Software Solutions Architecture 101

What is software architecture?

The software architecture of a system represents the design decisions related to overall system structure and behavior.?

Software Architecture refers to how a system is organized in the process of creating software covering, but not limited to:

• Design Decisions (Is the system a monolith or is it divided into microservices?)
• Implementation Decisions (Do you use server side or client side rendering? Relational or non-relational databases?)
• Underlying Technology (Do you use REST or GraphQl for your API? Python with Django or Node with Express for your back end?)
• Infrastructure Decisions (Do you host your software on premise or on a cloud provider?)

Important Software Architecture Concepts to Know

What's the Client-server Model?

• Client-server is a model that structures the tasks or workloads of an application between a resource or service provider (server) and a service or resource requester (client).
• The client is the application that requests some kind of information or performs actions, and the server is the program that sends information or performs actions according to what the client does.
• Clients are normally represented by front-end applications that run either on the web or mobile apps (although other platforms exist too and back-end applications can act as clients as well). Servers are usually back-end applications.

What are APIs?

• An API (application programming interface) is nothing more than a set of defined rules that establishes how an application can communicate with another. It's like a contract between the two parts that says "If you send A, I'll always respond B. If you send C, I'll always respond D..." and so on.
• Having this set of rules, the client knows exactly what it has to require in order to complete a certain task, and the server knows exactly what the client will require when a certain action has to be performed. There're different ways in which an API can be implemented. The most commonly used are REST, SOAP and GraphQl.
• Regarding how APIs communicate, most often the HTTP protocol is used and the content is exchanged in JSON or XML format. But other protocols and content formats are perfectly possible.

What is Modularity?

** Your tasks **
a – Copy out the passage of the software architecture page starting with "What is software" and going on through "the Client-server Model?".
b – Translate this sentence from the software architecture page into Spanish: "An API (application programming interface) is nothing more than a set of defined rules that establishes how an application can communicate with another."

** Raw records **
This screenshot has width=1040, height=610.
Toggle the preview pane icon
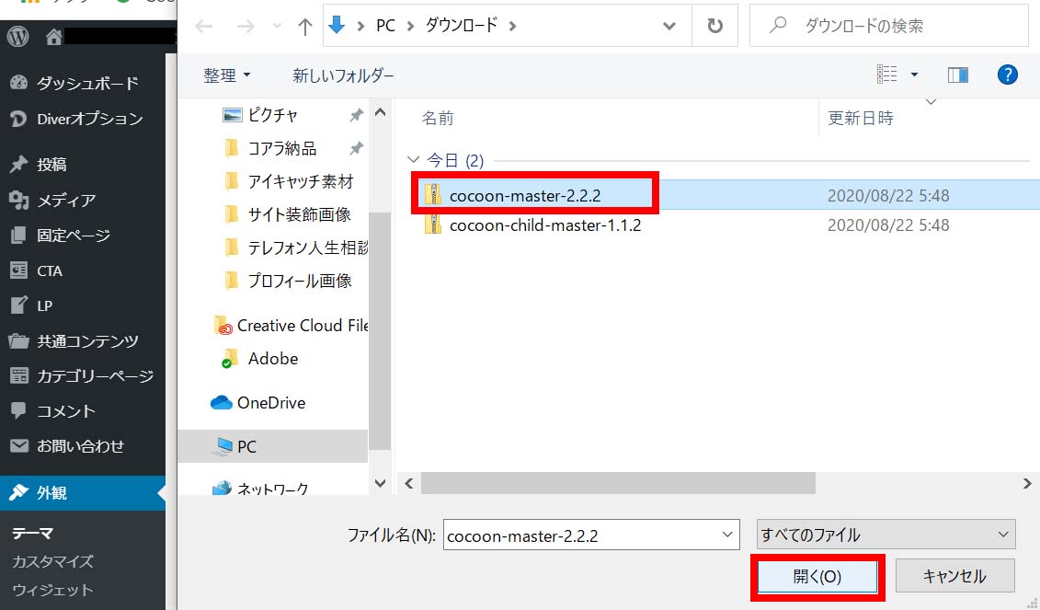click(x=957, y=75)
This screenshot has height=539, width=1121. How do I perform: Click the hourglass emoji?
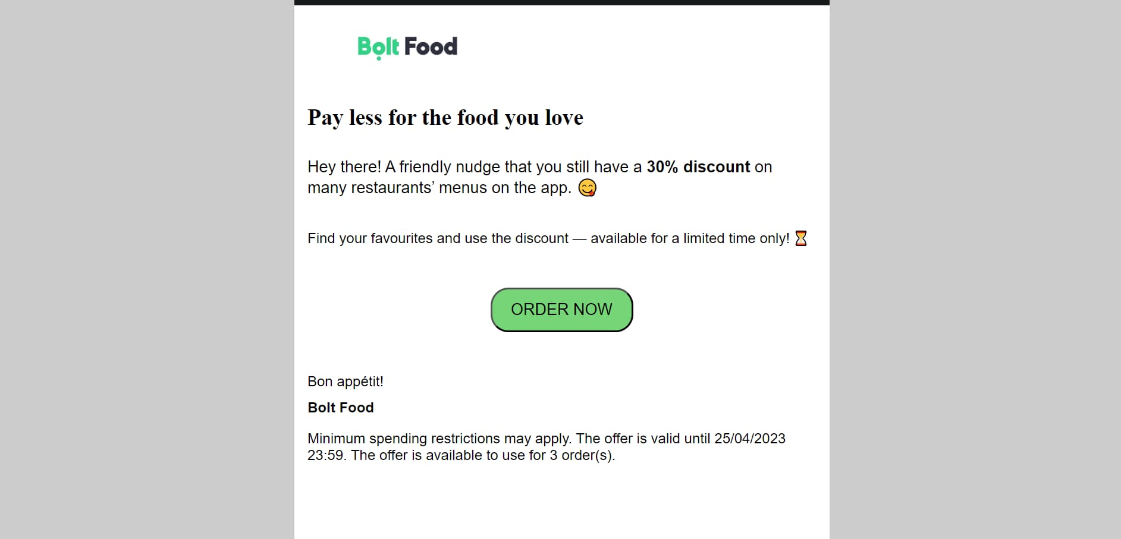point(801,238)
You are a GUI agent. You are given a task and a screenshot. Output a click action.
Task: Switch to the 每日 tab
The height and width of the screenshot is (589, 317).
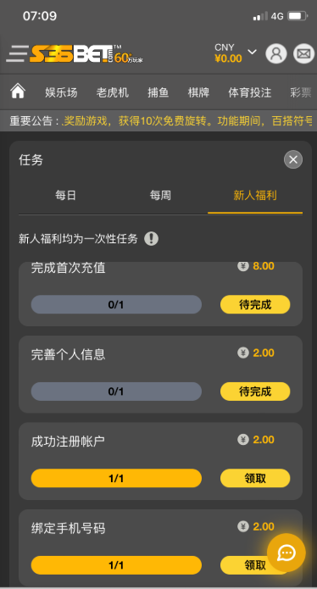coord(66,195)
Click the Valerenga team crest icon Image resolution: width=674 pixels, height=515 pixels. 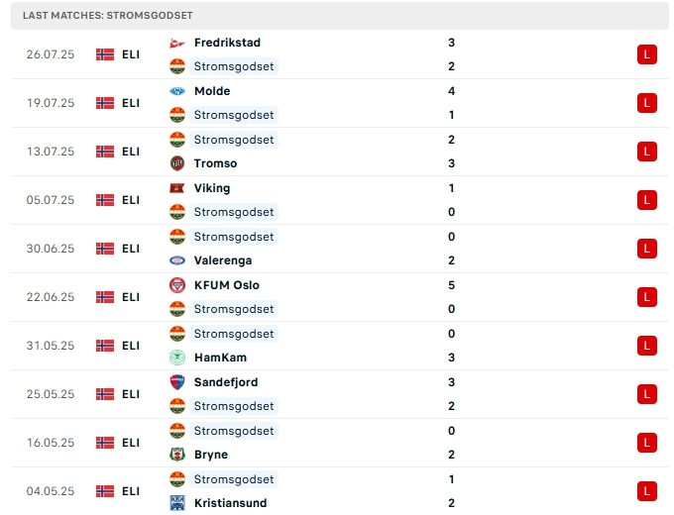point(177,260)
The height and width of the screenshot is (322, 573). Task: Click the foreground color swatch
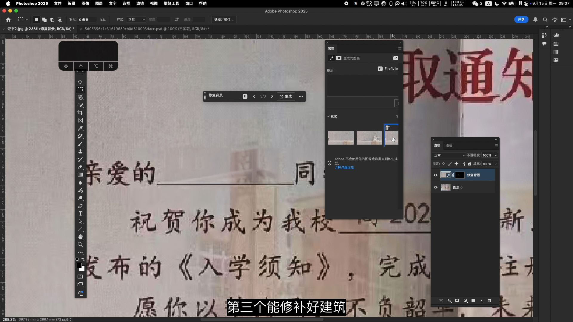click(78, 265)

** The replies **
a –
What is software architecture?

The software architecture of a system represents the design decisions related to overall system structure and behavior.?

Software Architecture refers to how a system is organized in the process of creating software covering, but not limited to:

• Design Decisions (Is the system a monolith or is it divided into microservices?)
• Implementation Decisions (Do you use server side or client side rendering? Relational or non-relational databases?)
• Underlying Technology (Do you use REST or GraphQl for your API? Python with Django or Node with Express for your back end?)
• Infrastructure Decisions (Do you host your software on premise or on a cloud provider?)

Important Software Architecture Concepts to Know

What's the Client-server Model?

b – Una API (interfaz de programación de aplicaciones) no es más que un conjunto de reglas definidas que establece cómo una aplicación puede comunicarse con otra.